Do you wish you knew how to utilize Azure Machine Learning but feel lost at the thought of having to learn another technology? You’re not alone. Most people who want to use machine learning simply don’t know where to start.
The good news is that this tutorial is meant for someone who wants to learn the basics of Azure Machine Learning and doesn’t have a lot of time to spare. You’ll learn what Azure Machine Learning is, what it can do for you, and how to get started with a use case.
Get ready to start your Azure Machine Learning journey!
Prerequisites
This tutorial will be a hands-on demonstration. If you’d like to follow along, be sure you have an Azure account with an active subscription, but a free Azure trial will suffice.

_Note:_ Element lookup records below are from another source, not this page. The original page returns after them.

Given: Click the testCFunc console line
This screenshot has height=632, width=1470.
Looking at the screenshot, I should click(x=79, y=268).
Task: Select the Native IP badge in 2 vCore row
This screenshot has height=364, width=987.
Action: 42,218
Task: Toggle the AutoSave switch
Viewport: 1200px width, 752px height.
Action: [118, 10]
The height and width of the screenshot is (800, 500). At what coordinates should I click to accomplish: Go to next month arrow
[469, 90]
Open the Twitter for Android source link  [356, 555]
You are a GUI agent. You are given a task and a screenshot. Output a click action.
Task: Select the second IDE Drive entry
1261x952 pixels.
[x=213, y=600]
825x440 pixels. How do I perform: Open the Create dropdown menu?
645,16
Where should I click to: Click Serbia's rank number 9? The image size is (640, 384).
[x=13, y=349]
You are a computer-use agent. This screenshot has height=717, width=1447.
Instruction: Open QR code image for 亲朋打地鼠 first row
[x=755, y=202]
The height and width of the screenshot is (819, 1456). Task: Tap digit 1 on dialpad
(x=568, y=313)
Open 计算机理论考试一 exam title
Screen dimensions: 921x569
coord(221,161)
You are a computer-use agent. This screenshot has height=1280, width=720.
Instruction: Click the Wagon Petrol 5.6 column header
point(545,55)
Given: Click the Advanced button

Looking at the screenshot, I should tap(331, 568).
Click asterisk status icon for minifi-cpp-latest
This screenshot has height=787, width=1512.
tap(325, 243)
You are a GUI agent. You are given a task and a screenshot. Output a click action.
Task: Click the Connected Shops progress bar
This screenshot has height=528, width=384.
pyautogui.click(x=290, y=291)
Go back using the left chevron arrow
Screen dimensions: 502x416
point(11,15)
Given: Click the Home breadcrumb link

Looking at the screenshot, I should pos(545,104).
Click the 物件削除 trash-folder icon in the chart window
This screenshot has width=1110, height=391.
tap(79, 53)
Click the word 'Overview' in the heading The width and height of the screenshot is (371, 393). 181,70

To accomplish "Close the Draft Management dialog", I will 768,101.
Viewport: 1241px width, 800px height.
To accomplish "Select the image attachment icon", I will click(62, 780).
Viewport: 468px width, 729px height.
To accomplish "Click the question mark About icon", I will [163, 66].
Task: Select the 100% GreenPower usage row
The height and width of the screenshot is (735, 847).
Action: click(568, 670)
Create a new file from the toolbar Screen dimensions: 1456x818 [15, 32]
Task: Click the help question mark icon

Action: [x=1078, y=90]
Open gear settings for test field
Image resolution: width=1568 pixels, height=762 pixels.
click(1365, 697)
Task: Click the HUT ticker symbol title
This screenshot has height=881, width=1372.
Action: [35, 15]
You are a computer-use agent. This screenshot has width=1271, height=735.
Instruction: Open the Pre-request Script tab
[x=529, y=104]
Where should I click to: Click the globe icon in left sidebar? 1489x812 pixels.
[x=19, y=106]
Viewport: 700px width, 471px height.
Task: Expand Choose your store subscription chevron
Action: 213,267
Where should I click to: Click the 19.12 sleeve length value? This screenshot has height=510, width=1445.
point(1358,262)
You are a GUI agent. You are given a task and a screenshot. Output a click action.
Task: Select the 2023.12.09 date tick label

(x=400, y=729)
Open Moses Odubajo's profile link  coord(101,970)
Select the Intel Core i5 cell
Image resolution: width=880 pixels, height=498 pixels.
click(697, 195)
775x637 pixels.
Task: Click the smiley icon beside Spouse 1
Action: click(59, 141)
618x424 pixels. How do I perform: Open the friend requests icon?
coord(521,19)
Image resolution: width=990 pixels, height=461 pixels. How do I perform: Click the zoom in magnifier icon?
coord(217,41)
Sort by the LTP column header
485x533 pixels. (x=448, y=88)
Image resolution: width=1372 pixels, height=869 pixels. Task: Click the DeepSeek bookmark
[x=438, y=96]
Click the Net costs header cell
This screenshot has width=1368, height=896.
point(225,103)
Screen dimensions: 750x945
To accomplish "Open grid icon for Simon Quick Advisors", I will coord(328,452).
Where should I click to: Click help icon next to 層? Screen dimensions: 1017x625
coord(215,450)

What is Azure Machine Learning?
What is Azure Machine Learning anyway? Azure Machine Learning is a cloud-based service that lets you develop and deploy machine learning models.
With Azure Machine Learning, you can train your models using data from your own environment. Or tap into pre-trained machine learning models available in the Azure Marketplace.
You can use Azure Machine Learning to:
- Develop machine learning models using popular open-source frameworks, such as scikit-learn, TensorFlow, and Seaborn.
- Deploy and host your machine learning models in the cloud, so they’re always available and scale on demand.
- Integrate your machine learning models into your existing apps and workflows.
Creating Your First Machine Learning Workspace
Enough with all the Azure Machine Learning introductions. It’s time to create your first machine learning workspace. A workspace is a logical container in the cloud that holds all resources related to your machine learning experiments, projects, and models.
To create your first machine learning workspace, you’ll need access to Azure Portal:
1. Open your favorite web browser and sign in to Azure Portal with your Azure account credentials.
2. On Azure Portal’s home page, select Create a resource to access Azure Marketplace, where you can select a resource to create.
3. Create a machine learning service through Azure Marketplace with the following:
- In the Search box at the top, type in Machine Learning, and select the Machine Learning service to open the service’s overview, as shown below.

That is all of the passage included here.